Webster 1913 chimes in with only one relevant meaning of the term:
Mode or system of rule or management; character of government, or of the prevailing social system.
From this alone it seems clear to me that regime change is no where near as precise or technical a term as has been implied elsewhere on this node. If one digs deeper into the meaning of "regime" this point becomes even clearer. The American Heritage Dictionary of the English Language, Fourth Edition, 2000, http://dictionary.reference.com/search?q=regime (Accessed Jan. 3, 2004) states (usage examples are in italics):
1.
a. A form of government: a fascist regime
b. A government in power; administration: suffered under the new regime.

2. A prevailing social system or pattern.
So a mere change in occupancy of the Oval Office constitutes a regime change under the second most common use of the term regime. Or, a regime can change without a change of leadership, because it changes character, mores, or mode; it certainly doesn't require the legal system to be overthrown. For example, FDR's "New Deal", with its shift of power from Conservatives to Progressives, from Republicans to Democrats, from the "old guard" to the "Brain Trust", and from "rugged individualism" to the progressive welfare state, represented a distinct, yet hardly illegal, regime change. True, some will argue that elements of the New Deal were unconstitutional, but the scope of change was so dramatic and deep (indeed, it was as much a change in outlook as it was a change in power or policy), that the New Deal would still have been a regime change had elements of the New Deal been repealed on Constitutional grounds. One could even argue that FDR's switch from bi-partisan isolationism to bi-partisan internationalism, and the formal entry into WW II, was a regime change without a even so much as a change in leadership.

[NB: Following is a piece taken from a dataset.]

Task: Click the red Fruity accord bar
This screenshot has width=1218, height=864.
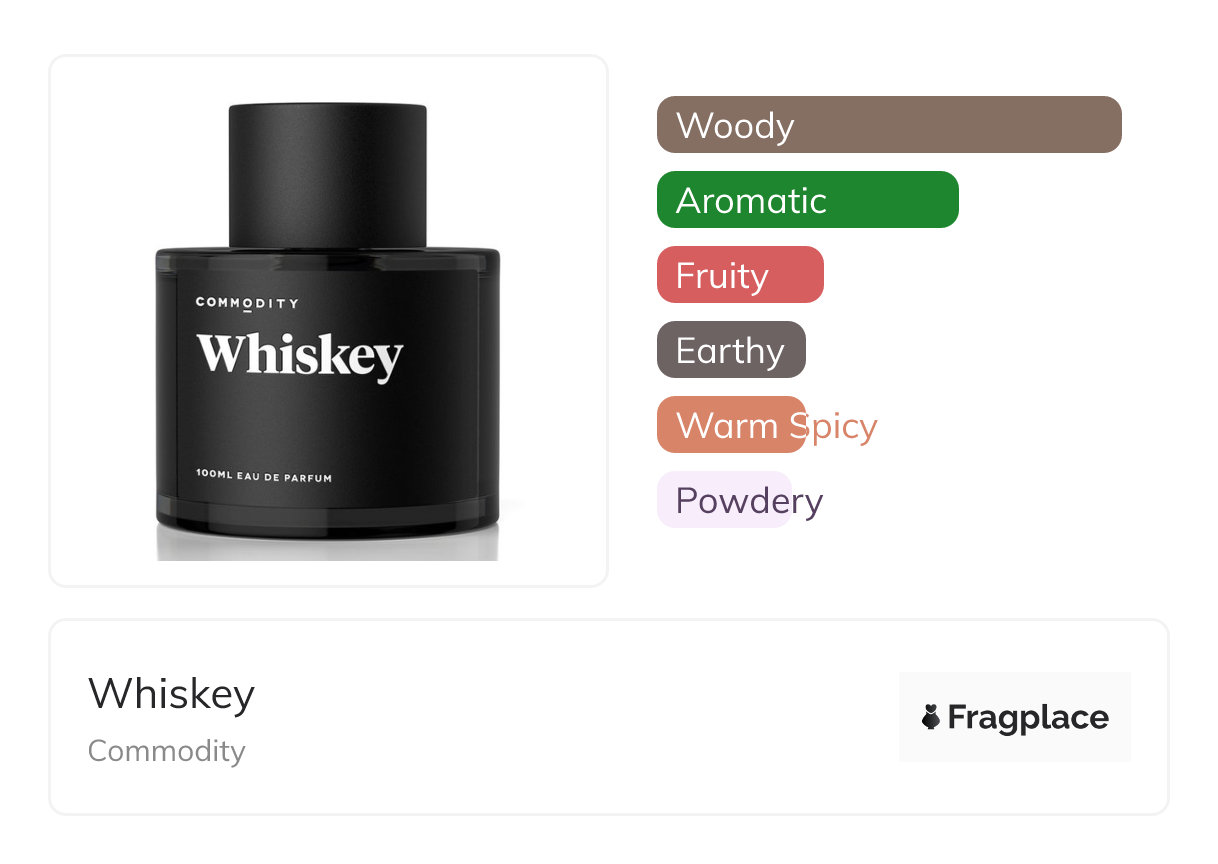Action: click(740, 275)
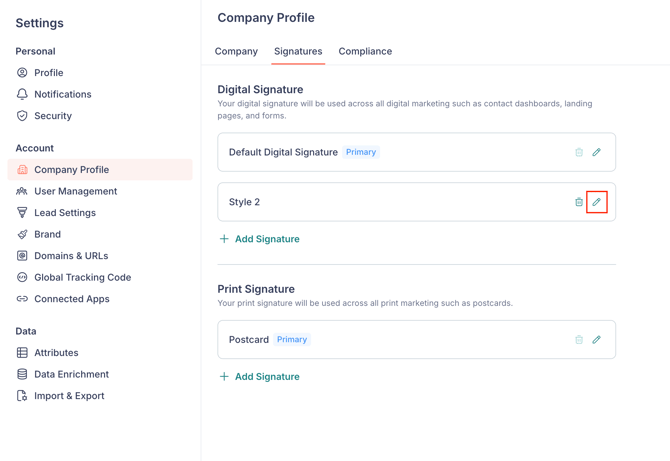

To me, deciding if it's fair or useful to call something a "regime change" has more to do with whether the change stands out as a break with the status quo, and not whether the break was legal or illegal. Of course, often such breaks with the status quo are illegal, since the law is by its nature conservative (note the lower case "C"). It is perhaps even more useful (and interesting), to call such breaks "extra-legal" in the sense that they change or transcend the existing legal paradigm, rather than merely violate it.

The view that "A regime change, then, is an illegal modification of these rules. It is illegal only because if it were a legal change the original regime would still be in place." probably needs to be revised because it is too narrow.